- Opening Delimiter -

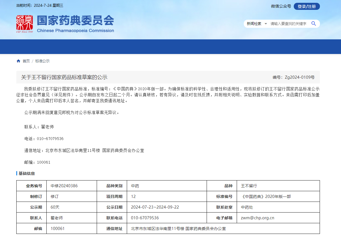Viewport: 341px width, 237px height.
Task: Click the 《中国药典》2020年版一部 standard cell
Action: 266,197
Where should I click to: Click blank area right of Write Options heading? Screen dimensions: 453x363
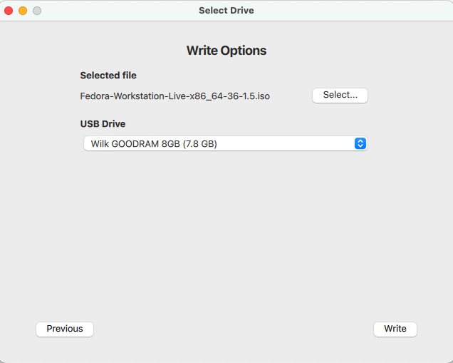click(x=342, y=51)
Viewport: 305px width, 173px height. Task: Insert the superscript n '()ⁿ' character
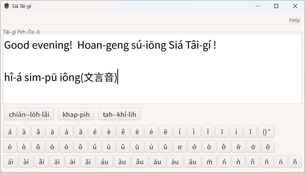pos(266,132)
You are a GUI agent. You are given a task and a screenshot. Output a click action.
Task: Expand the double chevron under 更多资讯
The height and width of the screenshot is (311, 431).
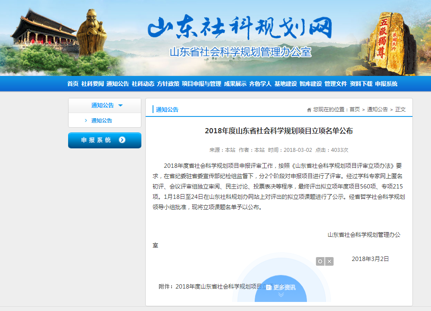[281, 295]
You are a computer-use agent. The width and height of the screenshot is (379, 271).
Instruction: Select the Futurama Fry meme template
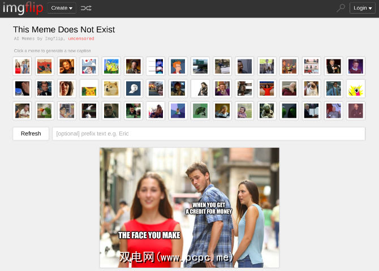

- Closing Delimiter -

AIM OF THE EXERCISE: Set down exactly, with no additions, each line from the line that includes "You are a GUI" to the final line of the entries above; leave pictures out.

ANSWER SPACE:
You are a GUI agent. You are given a task and a screenshot. Output a click action.
Task: Expand the double chevron under 更多资讯
The height and width of the screenshot is (311, 431).
[281, 295]
You are a computer-use agent. The width and height of the screenshot is (379, 271).
Instruction: Select the Futurama Fry meme template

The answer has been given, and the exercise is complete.